- [INSTRUCTIONS TO FOLLOW]:
Search the entries for the line containing "Task: Click the 济州联队 away team link". Repeat it, then every line after it, exactly through the final line.

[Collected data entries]
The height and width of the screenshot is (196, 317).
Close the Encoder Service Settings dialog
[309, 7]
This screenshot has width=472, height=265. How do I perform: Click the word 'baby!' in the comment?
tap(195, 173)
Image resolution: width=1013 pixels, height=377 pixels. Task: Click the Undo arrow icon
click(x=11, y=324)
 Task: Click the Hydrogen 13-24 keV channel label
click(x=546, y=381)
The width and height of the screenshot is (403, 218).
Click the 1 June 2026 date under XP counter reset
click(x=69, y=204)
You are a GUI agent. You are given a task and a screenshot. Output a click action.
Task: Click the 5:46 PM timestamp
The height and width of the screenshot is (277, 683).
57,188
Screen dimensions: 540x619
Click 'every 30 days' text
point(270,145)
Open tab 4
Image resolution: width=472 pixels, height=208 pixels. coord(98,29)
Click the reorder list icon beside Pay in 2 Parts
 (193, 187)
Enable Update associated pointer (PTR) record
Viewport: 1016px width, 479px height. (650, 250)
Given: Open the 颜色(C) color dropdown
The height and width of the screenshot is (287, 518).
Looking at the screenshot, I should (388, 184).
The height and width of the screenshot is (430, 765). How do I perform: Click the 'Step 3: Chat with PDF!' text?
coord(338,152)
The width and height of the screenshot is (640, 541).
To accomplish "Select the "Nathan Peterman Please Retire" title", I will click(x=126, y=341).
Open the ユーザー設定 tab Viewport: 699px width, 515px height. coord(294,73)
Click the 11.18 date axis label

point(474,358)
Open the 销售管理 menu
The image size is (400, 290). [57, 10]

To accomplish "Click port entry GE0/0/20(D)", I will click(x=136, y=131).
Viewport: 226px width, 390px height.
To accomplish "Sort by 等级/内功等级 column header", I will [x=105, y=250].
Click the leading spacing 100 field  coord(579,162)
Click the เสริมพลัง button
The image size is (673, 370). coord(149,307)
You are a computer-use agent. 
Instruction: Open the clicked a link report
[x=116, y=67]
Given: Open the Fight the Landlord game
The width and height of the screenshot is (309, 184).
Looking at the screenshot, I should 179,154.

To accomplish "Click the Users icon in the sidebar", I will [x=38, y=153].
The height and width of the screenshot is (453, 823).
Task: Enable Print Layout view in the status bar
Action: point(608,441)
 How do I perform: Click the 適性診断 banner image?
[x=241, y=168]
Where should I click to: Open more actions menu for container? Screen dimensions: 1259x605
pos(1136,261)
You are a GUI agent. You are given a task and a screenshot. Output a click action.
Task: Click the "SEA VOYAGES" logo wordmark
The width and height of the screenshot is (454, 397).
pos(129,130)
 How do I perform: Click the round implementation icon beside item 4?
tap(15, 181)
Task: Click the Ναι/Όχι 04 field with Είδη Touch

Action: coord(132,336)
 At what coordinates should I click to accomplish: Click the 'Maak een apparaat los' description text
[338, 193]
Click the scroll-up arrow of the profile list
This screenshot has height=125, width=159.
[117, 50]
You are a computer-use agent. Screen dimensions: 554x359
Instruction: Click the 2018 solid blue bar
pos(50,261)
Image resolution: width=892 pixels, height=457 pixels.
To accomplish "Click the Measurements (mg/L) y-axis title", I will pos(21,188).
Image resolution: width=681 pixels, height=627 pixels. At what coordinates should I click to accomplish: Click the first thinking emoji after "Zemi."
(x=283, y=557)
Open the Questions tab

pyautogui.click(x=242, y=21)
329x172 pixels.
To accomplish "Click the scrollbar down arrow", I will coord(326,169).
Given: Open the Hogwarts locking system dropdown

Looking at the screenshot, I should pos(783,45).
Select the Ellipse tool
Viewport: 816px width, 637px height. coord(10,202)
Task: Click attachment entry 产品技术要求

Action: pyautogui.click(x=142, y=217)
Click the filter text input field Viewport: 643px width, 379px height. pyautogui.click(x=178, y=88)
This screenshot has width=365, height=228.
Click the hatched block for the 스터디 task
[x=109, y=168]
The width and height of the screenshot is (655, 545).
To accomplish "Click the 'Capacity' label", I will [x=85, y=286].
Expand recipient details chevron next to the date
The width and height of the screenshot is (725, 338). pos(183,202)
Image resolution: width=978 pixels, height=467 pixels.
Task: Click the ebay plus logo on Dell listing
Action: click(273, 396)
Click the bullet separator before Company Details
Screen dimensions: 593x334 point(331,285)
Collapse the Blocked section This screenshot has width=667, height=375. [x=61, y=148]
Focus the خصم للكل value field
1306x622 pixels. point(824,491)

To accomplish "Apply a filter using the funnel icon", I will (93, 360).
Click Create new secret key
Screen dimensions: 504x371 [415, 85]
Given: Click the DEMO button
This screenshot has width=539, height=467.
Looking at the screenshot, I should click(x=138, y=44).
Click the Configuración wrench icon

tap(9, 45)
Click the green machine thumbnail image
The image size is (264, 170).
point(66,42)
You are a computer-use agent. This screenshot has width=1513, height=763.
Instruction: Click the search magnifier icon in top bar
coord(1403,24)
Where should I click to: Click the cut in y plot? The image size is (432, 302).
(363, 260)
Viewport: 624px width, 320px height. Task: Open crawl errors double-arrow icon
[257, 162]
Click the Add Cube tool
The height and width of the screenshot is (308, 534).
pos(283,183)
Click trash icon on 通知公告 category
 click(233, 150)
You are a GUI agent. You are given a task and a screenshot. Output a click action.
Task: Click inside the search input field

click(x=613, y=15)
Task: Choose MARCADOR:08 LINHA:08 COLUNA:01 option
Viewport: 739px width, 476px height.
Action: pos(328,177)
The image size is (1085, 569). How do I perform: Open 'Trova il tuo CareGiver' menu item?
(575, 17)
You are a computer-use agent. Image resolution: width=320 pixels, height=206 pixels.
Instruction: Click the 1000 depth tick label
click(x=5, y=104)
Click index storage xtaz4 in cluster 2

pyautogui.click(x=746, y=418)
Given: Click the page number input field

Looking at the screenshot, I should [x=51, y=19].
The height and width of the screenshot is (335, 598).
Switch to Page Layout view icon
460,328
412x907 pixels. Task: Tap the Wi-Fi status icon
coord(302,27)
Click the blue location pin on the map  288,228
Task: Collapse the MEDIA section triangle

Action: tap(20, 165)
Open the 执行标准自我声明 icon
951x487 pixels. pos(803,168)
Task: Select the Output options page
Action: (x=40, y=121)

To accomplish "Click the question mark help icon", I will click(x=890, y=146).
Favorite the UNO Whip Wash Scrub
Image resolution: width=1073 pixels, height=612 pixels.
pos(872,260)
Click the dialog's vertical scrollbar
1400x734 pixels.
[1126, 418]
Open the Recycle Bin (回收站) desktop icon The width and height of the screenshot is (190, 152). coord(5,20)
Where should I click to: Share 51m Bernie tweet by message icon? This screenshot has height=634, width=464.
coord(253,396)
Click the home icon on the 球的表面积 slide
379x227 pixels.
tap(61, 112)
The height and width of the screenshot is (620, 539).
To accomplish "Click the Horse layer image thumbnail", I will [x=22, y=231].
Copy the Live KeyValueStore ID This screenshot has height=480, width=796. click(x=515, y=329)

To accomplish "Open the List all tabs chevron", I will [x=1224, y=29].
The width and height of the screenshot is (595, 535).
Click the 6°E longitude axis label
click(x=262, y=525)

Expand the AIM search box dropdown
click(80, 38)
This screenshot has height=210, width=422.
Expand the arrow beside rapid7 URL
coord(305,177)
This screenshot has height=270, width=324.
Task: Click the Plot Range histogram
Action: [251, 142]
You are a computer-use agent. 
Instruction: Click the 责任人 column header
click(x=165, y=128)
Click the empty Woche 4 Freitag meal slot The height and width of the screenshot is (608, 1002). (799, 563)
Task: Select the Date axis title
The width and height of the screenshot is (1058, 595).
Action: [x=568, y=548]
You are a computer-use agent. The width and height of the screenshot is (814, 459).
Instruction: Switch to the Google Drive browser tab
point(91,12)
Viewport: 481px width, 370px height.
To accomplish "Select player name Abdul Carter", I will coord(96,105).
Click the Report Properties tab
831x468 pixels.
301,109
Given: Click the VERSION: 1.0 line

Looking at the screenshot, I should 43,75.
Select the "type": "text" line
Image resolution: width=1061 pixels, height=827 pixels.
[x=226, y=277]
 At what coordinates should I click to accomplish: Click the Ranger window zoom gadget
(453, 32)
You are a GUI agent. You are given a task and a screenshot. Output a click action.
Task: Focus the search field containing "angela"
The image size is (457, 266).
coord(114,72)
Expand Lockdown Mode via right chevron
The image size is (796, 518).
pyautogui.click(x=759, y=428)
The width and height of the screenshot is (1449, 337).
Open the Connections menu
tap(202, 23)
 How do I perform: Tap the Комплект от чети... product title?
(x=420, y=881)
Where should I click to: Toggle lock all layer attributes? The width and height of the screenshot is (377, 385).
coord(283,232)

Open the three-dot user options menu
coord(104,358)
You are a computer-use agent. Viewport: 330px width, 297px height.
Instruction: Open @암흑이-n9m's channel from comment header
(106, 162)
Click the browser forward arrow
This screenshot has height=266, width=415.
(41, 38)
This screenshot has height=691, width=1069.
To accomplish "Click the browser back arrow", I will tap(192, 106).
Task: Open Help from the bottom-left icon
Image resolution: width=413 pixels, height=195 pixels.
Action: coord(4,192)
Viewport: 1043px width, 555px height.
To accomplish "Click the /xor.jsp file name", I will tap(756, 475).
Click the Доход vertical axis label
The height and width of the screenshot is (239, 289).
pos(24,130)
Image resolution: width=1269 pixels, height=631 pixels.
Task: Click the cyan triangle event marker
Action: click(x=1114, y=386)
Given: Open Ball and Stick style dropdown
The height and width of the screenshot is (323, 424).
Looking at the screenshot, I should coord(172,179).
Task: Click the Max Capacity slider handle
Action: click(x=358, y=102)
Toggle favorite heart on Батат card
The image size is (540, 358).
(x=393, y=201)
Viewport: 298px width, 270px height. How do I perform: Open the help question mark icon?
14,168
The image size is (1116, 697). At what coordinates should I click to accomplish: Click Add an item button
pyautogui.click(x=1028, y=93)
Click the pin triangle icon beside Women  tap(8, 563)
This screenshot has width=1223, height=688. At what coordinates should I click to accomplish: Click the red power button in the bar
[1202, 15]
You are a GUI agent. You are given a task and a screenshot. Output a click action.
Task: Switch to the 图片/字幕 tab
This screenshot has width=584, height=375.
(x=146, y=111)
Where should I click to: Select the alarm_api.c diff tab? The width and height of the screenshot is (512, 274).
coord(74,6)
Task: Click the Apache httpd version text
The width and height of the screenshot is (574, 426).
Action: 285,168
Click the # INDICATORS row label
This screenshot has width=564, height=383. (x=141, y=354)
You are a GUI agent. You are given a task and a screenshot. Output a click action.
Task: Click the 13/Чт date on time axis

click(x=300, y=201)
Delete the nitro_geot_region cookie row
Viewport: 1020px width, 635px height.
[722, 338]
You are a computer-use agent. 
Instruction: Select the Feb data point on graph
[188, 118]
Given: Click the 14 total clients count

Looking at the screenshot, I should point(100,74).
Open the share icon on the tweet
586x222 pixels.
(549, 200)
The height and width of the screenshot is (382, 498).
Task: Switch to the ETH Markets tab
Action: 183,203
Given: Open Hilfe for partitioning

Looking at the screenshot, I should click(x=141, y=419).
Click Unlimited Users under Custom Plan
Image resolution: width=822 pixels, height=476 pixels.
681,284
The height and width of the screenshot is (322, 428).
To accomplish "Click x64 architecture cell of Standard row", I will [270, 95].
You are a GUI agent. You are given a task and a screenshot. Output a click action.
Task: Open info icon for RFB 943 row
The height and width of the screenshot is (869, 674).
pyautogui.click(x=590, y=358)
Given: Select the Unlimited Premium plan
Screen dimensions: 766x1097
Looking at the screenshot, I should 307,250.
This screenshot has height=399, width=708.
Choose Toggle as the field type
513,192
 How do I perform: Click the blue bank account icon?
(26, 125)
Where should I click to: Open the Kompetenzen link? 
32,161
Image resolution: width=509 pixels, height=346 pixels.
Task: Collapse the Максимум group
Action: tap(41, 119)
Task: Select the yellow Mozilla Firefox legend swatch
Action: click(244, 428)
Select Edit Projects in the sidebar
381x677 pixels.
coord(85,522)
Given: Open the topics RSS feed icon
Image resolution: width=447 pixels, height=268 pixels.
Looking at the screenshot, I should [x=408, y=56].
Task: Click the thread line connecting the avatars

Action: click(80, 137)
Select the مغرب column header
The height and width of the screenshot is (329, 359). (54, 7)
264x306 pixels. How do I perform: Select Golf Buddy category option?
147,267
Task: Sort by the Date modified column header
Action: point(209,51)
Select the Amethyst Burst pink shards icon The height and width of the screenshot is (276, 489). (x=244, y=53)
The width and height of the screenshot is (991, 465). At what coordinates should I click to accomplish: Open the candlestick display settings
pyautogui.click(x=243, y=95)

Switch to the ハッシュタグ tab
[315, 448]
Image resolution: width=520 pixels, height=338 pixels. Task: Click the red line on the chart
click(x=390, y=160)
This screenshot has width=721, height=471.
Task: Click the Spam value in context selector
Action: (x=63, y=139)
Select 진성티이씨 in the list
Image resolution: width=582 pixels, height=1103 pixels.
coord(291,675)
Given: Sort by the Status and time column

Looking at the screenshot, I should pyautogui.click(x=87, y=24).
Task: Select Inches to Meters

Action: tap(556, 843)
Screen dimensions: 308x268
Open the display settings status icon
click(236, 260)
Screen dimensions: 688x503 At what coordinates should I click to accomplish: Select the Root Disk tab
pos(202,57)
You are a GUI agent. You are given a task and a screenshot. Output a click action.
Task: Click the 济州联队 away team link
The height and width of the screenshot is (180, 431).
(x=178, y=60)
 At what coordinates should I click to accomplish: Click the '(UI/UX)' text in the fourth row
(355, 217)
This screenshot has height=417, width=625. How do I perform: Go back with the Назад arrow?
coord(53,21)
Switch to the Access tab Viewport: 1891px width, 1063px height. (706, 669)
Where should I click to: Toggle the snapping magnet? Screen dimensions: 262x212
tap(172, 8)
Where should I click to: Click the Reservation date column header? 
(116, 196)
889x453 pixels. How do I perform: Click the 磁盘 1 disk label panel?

- [EXERCISE ANSWER]:
Task: Click the 济州联队 away team link
The height and width of the screenshot is (180, 431).
(x=178, y=60)
 At what coordinates should I click to accomplish: Click the '(UI/UX)' text in the fourth row
(355, 217)
This screenshot has height=417, width=625. How do I perform: Go back with the Назад arrow?
coord(53,21)
Switch to the Access tab Viewport: 1891px width, 1063px height. (706, 669)
Where should I click to: Toggle the snapping magnet? Screen dimensions: 262x212
tap(172, 8)
Where should I click to: Click the Reservation date column header? 
(116, 196)
889x453 pixels. How do I perform: Click the 磁盘 1 disk label panel?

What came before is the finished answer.